I ransomware sono considerati le più aggressive e temibili forme di attacco informatico; sicuramente è il sistema più utilizzatO dagli attaccanti anche in considerazione dei risultati a cui può portare. Secondo il rapporto Clusit 2021 gli attacchi ransomware sono il 67 % di tutti quelli effettuati: due su tre. Da un altro rapporto l’Italia si colloca al quarto posto in Europa per queste forme di attacco; a livello mondiale sono sempre gli Stati Uniti il paese più colpito.

Gli effetti di un attacco ransomware portato a termine possono essere tra i più devastanti per un’azienda o un ente pubblico che, improvvisamente, non riesce più ad avere accesso ai propri dati fino al punto di vedere paralizzata l’intera attività; un vero e proprio rapimento dei dati per i quali viene chiesto un riscatto (ransom in inglese) e, più che nei sequestri di persona, resta il dubbio se i rapitori rilascino effettivamente il bene in ostaggio ovvero lo usino (o lo abbiano già usato) per altri ricatti o rivenduto ad altri hacker o aziende che, con questo sistema, si creano un database ben fornito.

L’attaccante in questi casi si rivela ben strutturato e, oltre a informare immediatamente la propria vittima, mette immediatamente a disposizione tutte le istruzioni per permettergli di pagare il riscatto in moneta virtuale,  magari dopo una rapida trattativa. Il sistema più utilizzato per gli attacchi ransomware resta quello delle email di phishing, magari inviate sfruttando sistemi di ingegneria sociale che preventivamente carpiscono la figura del destinatario o, più probabilmente, di un suo dipendente o anche di una segretaria; anche la navigazione su siti compromessi dagli hacker o appositamente creati per indurre in errore navigatori sempre più distratti o che fanno click senza prima accertarsi dove siano puntati mouse e dita. Famosi restano i casi dei ransomware denominati Wannacry e Criptolocker che hanno fatto non pochi danni in rete.

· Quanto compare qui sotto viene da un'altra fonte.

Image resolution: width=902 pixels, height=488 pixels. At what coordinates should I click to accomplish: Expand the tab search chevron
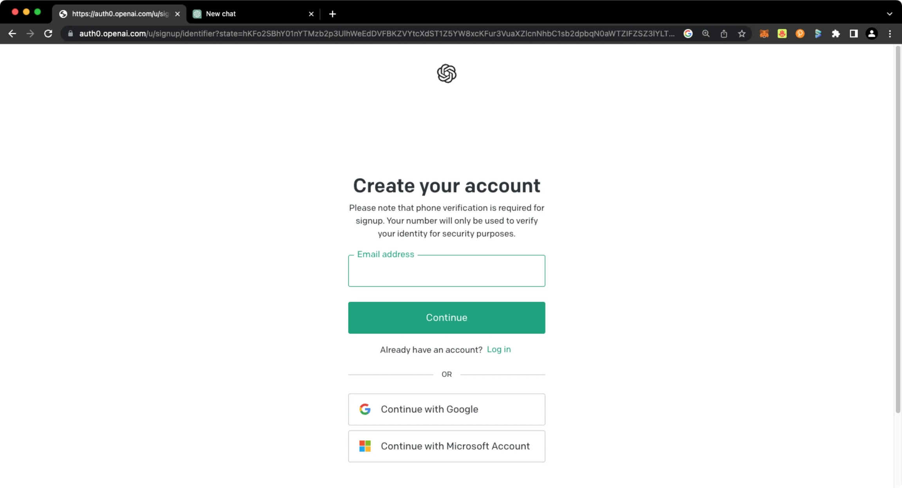click(889, 14)
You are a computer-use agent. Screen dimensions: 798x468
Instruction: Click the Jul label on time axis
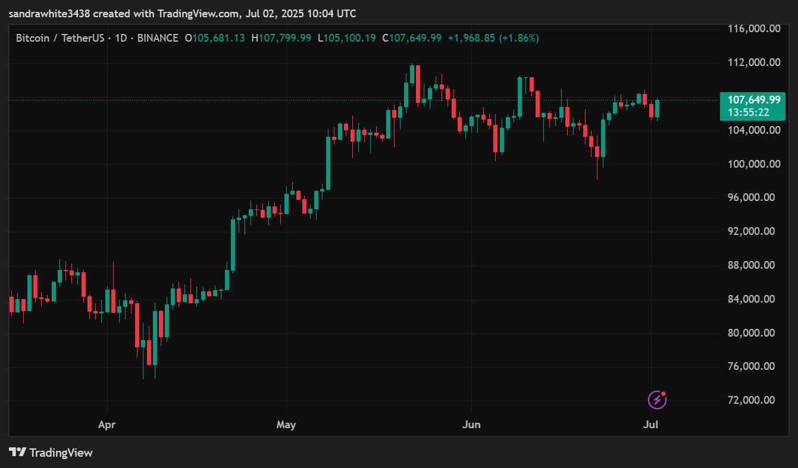click(651, 425)
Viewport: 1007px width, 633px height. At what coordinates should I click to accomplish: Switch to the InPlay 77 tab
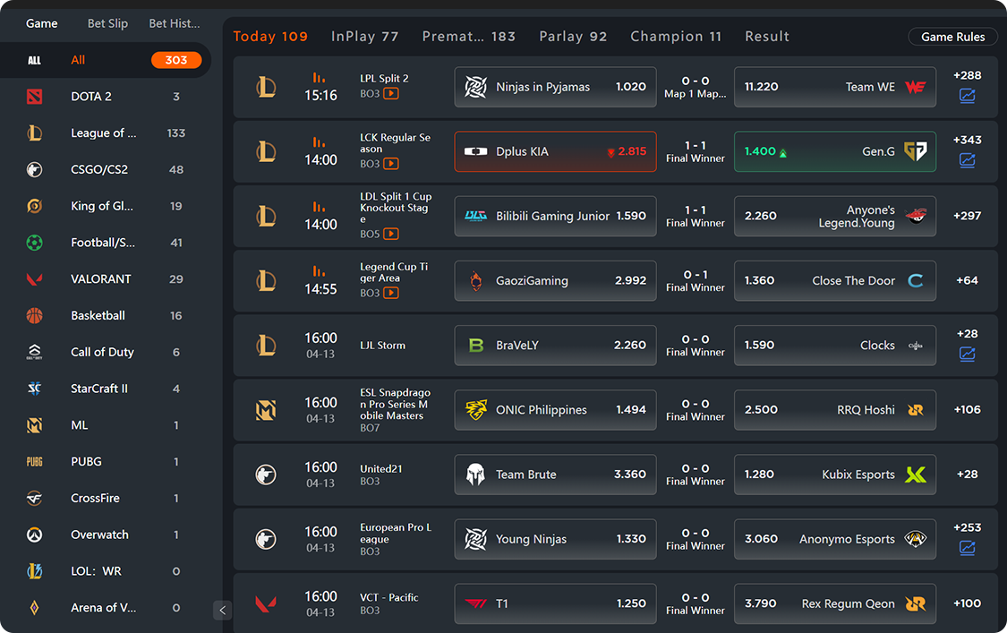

Per un’azienda, e questo è il punto focale della problematica ransomware, la questione deve essere valutata sotto due diverse angolazioni: prima del ransomware, con l’attività di prevenzione, e dopo l’attacco con la predisposizione di tutte le procedure a livello non solo informatico, ma anche per le informative al Garante e alla propria utenza, i cui dati sono esposti al rischio di essere rivenduti o utilizzati in altre maniere illecite.

Difendersi prima è possibile ma oltre agli antivirus, non è possibile prescindere da una efficace formazione dei titolari e del personale deputato a trattare il dato per dare l’idea della dimensione del rischio e creare la consapevolezza delle conseguenze che possono derivare da questi attacchi, specificando anche che potrebbero esservi ripercussioni a livello disciplinare.

La gestione di una fase successiva è invece attività che deve, purtroppo, essere prevista e che non deve limitarsi al semplice recupero dei dati: un backup o avere copie di riserva dei dati in memorie esterne sono soluzioni aziendali, ma non possono essere utili quando si dovrà informare dell’accaduto il Garante e i propri clienti, con l’immaginabile crollo di immagine e reputazione. Inutile dire che si tratta solo di “piccole falle” o che gli utenti non sono esposti a rischi in relazione ai dati: nominativi, mail, utenze telefoniche, probabilmente anche Iban bancari e dati di carte di credito si trovano in mano ad hacker con pochi scrupoli. 

Pagare il riscatto? Potrebbe non essere la soluzione, ma solo l’inizio di altri problemi quali nuove richieste di pagamento e l’assoluta certezza che i dati potrebbero essere comunque usati illecitamente e, comunque, non restituiti.